Replace all placeholder values before sending the request. Replace the query as needed.

Example prompt:
Recommend me some tags to classify my CSV files
The tool retrieves tags recommendation based on the metadata.
dcs_create_tag
The Create Tag tool enables you to define and create new tags.
Tool name Arguments Request
dcs_create_tag tagName, type
curl -X POST
<mcp http endpoint>
-H "Content-Type: application/json"
-H "Accept: application/json, text/event-stream"
-H "mcp-session-id: <mcp-session-id>"
-d '{ "jsonrpc": "2.0", "id": 1, "method": "tools/call", "params": { "name": "dcs_create_tag", "arguments": { "tagName": "TEST", "type": "VARCHAR(256)" } } }'
--insecure

Replace all placeholder values before sending the request.

Example prompt:
Create the tags that you recommend me.
The tool creates tags based on the recommendations.
dcs_get_policies

The Get Policies tool retrieves and lists all existing cataloging policies within the system. Policies define automated rules or governance conditions that are applied to data, metadata, or tags.

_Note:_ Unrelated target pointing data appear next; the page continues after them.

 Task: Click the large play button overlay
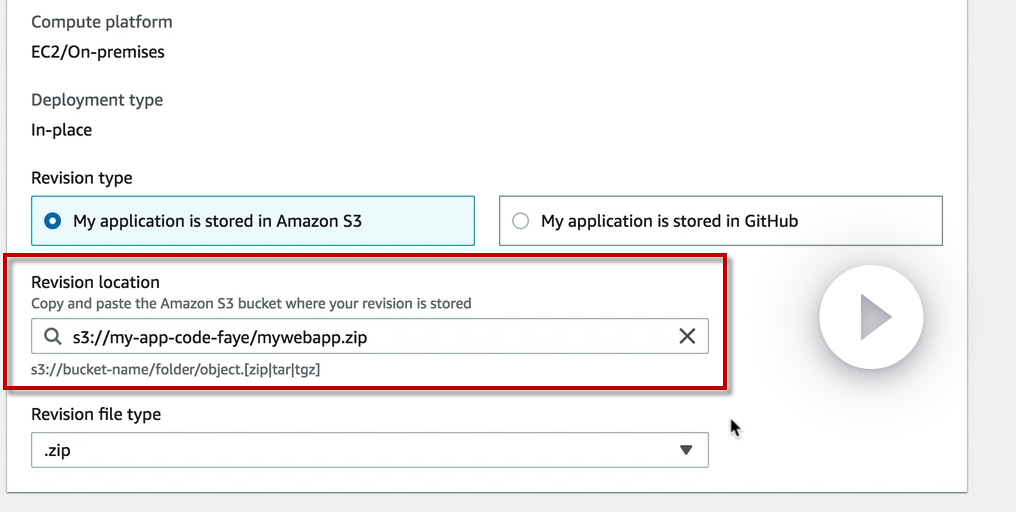point(871,317)
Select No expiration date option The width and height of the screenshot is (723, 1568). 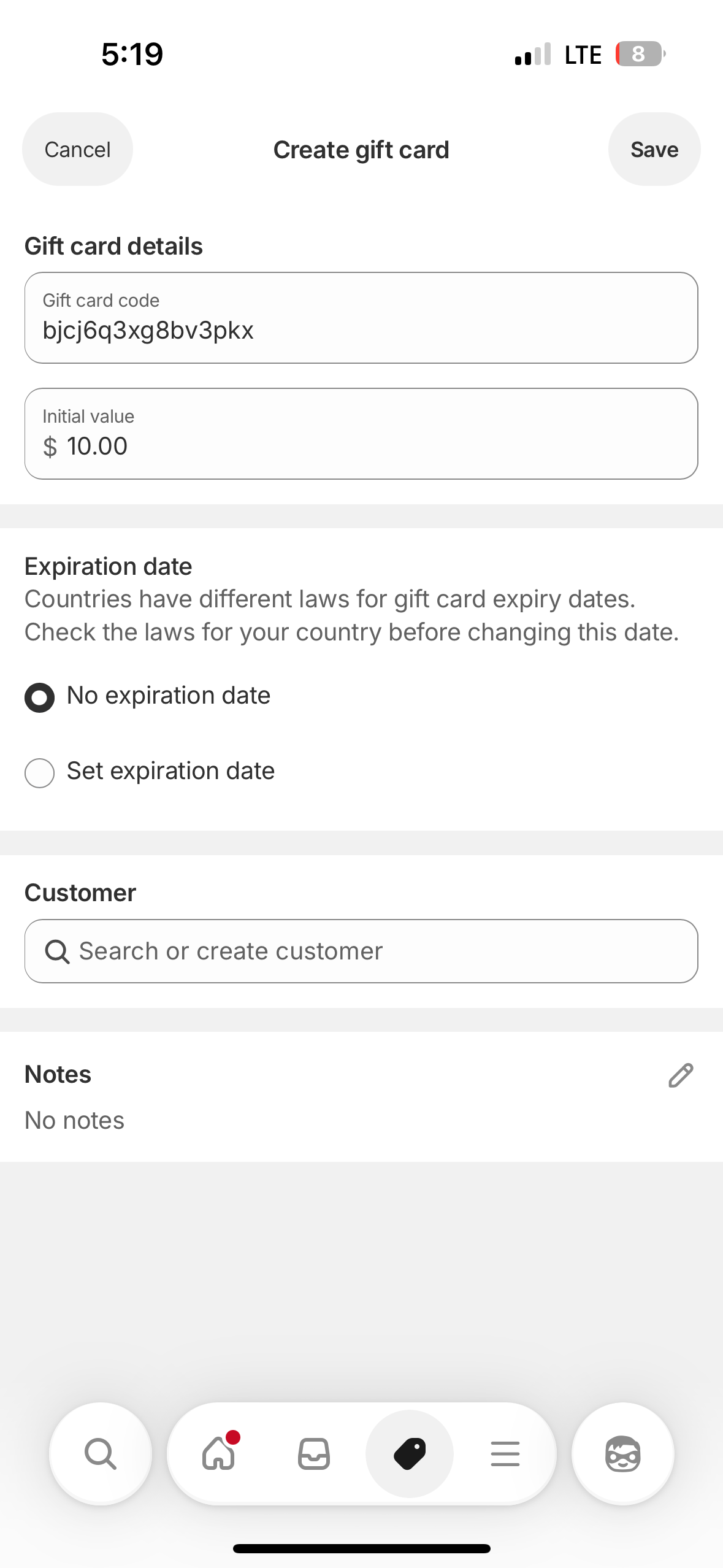[39, 698]
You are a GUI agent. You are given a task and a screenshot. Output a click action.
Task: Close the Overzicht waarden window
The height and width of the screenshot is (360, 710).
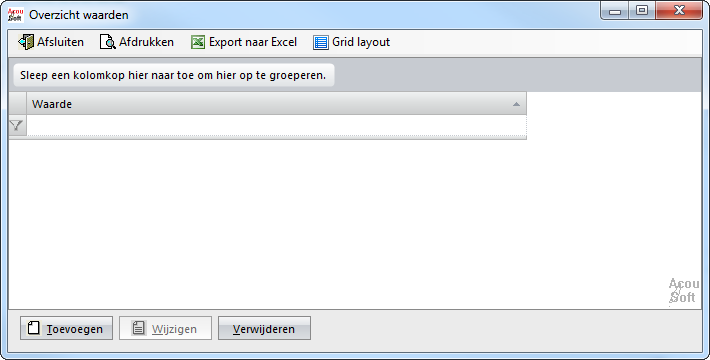[679, 10]
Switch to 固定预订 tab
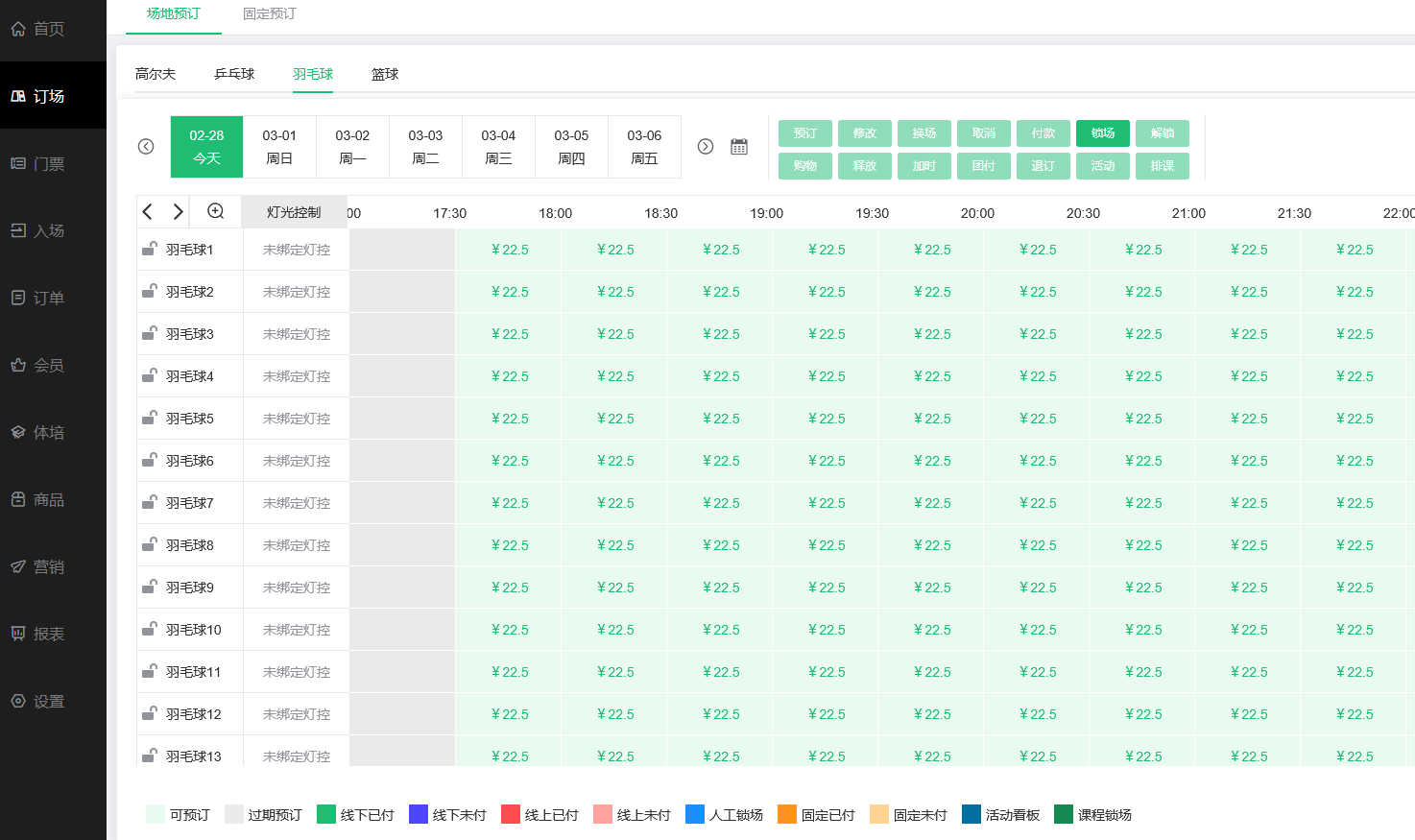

This tool provides visibility into the active policies that govern cataloged assets. It also helps users understand which rules are being enforced and how they affect data classification or compliance workflows.

Tool name Request
dcs_get_policies
curl -X POST
<mcp http endpoint>
-H "Content-Type: application/json"
-H "Accept: application/json, text/event-stream"
-H "mcp-session-id: <mcp-session-id>"
-d '{ "jsonrpc": "2.0", "id": 1, "method": "tools/call", "params": { "name": "dcs_get_policies", "arguments": { } } }'
--insecure

Replace all placeholder values before sending the request.

Example use case:

A data steward can use this tool to view all current auto-tagging and compliance policies before creating new ones.

dcs_create_policy

The Create AutoTag Policy tool enables you to define and deploy new auto-tagging policies that automatically assign tags to cataloged assets based on predefined rules and AI insights. It streamlines governance by automating repetitive classification tasks and ensuring that policies remain consistent across data sources.

This tool currently supports auto-tag policy types, allowing AI models to dynamically apply tags based on metadata patterns or user-defined contextual rules.

Tool name Arguments Request
dcs_create_policy polFilter, policyName, schedule, tags
curl -X POST
<mcp http endpoint>
-H "Content-Type: application/json"
-H "Accept: application/json, text/event-stream"
-H "mcp-session-id: <mcp-session-id>"
-d '{ "jsonrpc": "2.0", "id": 1, "method": "tools/call", "params": { "name": "dcs_create_policy", "arguments": { "polFilter": "filetype='pdf'", "policyName": "TEST", "schedule": "NOW", "tags": {'tagtest':'valtest'} } }'
--insecure

Replace all placeholder values before sending the request.

Example prompt:
Explore the catalog for security-related flaws and recommend me 5 different tags with proposed values that can be used for identify and classify the data on the catalog, make sure they are not duplicate.